Atlanta Schools Committee to Recommend Charter System Status- Following Lead of New Orleans and Other Districts Around the Country

Icy Hudson River- Hoboken, NJ (February 2015)
Referencing some success in New Orleans with their version of an "all charter" district, the City of Atlanta, GA is now considering reformulating into an all charter district itself. Earlier this month, the Atlanta Board of Education posted documentation outlining some of its justification and thinking on the matter. The following is an initial reporting on this issue from Molly Bloom of The Atlanta Journal-Constitution that does a good job of presenting some specific details. Similar considerations of becoming all charter districts are being considered in Seattle and Portland, Oregon as well as Cincinnati, OH, four small districts in California, and  York City, New York.

   Cleveland, Houston, and New York City are all using chartering as a strategy to create schools to serve children who would otherwise be stuck in failed schools.
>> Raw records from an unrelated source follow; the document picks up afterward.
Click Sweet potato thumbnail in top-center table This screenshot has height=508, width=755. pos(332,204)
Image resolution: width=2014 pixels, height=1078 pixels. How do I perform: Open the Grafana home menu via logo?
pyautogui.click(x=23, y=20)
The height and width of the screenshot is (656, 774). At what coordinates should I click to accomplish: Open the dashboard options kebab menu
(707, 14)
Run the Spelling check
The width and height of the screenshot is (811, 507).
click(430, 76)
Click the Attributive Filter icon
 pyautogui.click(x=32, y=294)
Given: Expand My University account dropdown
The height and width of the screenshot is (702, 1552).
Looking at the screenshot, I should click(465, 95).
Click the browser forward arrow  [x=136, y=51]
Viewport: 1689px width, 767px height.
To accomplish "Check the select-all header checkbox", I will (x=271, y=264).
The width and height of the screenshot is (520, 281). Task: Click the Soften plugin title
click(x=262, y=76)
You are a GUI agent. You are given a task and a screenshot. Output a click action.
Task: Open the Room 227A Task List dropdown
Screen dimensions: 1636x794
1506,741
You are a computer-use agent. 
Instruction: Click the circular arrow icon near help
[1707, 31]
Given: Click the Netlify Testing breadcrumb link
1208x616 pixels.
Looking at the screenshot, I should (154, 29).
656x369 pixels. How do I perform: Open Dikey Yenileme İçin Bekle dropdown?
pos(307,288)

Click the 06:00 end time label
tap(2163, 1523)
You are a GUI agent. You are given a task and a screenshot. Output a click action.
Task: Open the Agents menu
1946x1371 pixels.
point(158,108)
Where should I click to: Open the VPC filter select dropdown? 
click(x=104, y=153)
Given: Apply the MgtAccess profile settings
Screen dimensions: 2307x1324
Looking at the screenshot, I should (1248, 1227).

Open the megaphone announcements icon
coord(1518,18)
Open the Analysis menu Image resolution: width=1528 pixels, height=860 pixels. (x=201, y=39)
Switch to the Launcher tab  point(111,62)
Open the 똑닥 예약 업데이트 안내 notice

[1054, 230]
In those districts, charter schools make their own decisions about staffing and methods of instruction, while the larger number of conventional public schools run as before. But, a charter district is not just a district with a few charter schools; it is a district with only charter schools. And this model provides potential benefits for all school districts, especially those that are distressed or chronically low-performing. -Dr. Petrosino 

An advisory committee to Atlanta Public Schools Superintendent Meria Carstarphen plans to recommend the district pursue “charter system” status, an organizational structure that gives the district more freedom from some state laws — and potentially a little more money — in exchange for greater state accountability, according to the agenda for Monday’s board meeting.
Becoming a “charter system” is one of three options open to school districts across Georgia. Districts can also choose a model called “Investing in Educational Excellence,” or “IE2,” or reject both the charter and IE2 models.
The district administration has “examined the options,” according to board agenda materials for Monday’s meeting.
“We believe charter system offers the greatest opportunity for improving all of our Atlanta Public Schools,” the agenda item read.
District officials said Monday evening the charter system recommendation was from the advisory committee — not the superintendent.
The General Assembly adopted these new models in the late 2000s, after districts complained that state rules were tying them down.
But Georgia districts have a big financial incentive to pursue either charter status or “IE2.”
Rejecting both options may cause them to lose money-saving waivers that have allowed them to exceed state caps on class sizes and to cut attendance calendars below the minimum 180 days. The waivers, popular during the recession, are still used in most of Georgia’s 180 districts as a way to balance budgets.
In charter systems, officials must re-engineer central offices to support decision-making by local school governance councils. Under IE2 there’s no requirement for those governance councils. Both types of systems get waivers.
If approved, the Atlanta School District would begin operating as a charter system by the 2016-17 school year.